WHAT THE TASK ASKS:
Put the lines below into a Markdown table, leaving out blank lines, with the column Row for the row number and the column Line for the line.

## Begin

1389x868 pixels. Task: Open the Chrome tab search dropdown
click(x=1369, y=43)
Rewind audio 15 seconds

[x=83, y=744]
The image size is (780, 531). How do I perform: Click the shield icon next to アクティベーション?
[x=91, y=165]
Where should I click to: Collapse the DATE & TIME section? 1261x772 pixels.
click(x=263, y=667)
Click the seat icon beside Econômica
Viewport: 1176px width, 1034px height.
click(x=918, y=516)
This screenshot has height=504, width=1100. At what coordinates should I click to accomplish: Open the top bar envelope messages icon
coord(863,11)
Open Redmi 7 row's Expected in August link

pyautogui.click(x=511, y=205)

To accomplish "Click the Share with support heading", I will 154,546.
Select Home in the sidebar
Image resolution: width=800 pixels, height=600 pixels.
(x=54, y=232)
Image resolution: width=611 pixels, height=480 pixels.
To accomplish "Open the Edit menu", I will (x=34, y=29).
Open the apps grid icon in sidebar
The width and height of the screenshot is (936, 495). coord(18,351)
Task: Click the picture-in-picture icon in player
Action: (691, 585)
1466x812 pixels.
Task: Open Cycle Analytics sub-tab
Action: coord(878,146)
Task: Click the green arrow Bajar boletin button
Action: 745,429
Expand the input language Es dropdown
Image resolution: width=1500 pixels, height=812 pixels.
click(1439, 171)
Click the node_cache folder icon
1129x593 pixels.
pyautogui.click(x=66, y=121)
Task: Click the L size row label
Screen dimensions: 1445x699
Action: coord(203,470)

## End

OUTPUT:
| Row | Line |
|---|---|
| 1 | 1389x868 pixels. Task: Open the Chrome tab search dropdown |
| 2 | click(x=1369, y=43) |
| 3 | Rewind audio 15 seconds |
| 4 | [x=83, y=744] |
| 5 | The image size is (780, 531). How do I perform: Click the shield icon next to アクティベーション? |
| 6 | [x=91, y=165] |
| 7 | Where should I click to: Collapse the DATE & TIME section? 1261x772 pixels. |
| 8 | click(x=263, y=667) |
| 9 | Click the seat icon beside Econômica |
| 10 | Viewport: 1176px width, 1034px height. |
| 11 | click(x=918, y=516) |
| 12 | This screenshot has height=504, width=1100. At what coordinates should I click to accomplish: Open the top bar envelope messages icon |
| 13 | coord(863,11) |
| 14 | Open Redmi 7 row's Expected in August link |
| 15 | pyautogui.click(x=511, y=205) |
| 16 | To accomplish "Click the Share with support heading", I will 154,546. |
| 17 | Select Home in the sidebar |
| 18 | Image resolution: width=800 pixels, height=600 pixels. |
| 19 | (x=54, y=232) |
| 20 | Image resolution: width=611 pixels, height=480 pixels. |
| 21 | To accomplish "Open the Edit menu", I will (x=34, y=29). |
| 22 | Open the apps grid icon in sidebar |
| 23 | The width and height of the screenshot is (936, 495). coord(18,351) |
| 24 | Task: Click the picture-in-picture icon in player |
| 25 | Action: (691, 585) |
| 26 | 1466x812 pixels. |
| 27 | Task: Open Cycle Analytics sub-tab |
| 28 | Action: coord(878,146) |
| 29 | Task: Click the green arrow Bajar boletin button |
| 30 | Action: 745,429 |
| 31 | Expand the input language Es dropdown |
| 32 | Image resolution: width=1500 pixels, height=812 pixels. |
| 33 | click(1439, 171) |
| 34 | Click the node_cache folder icon |
| 35 | 1129x593 pixels. |
| 36 | pyautogui.click(x=66, y=121) |
| 37 | Task: Click the L size row label |
| 38 | Screen dimensions: 1445x699 |
| 39 | Action: coord(203,470) |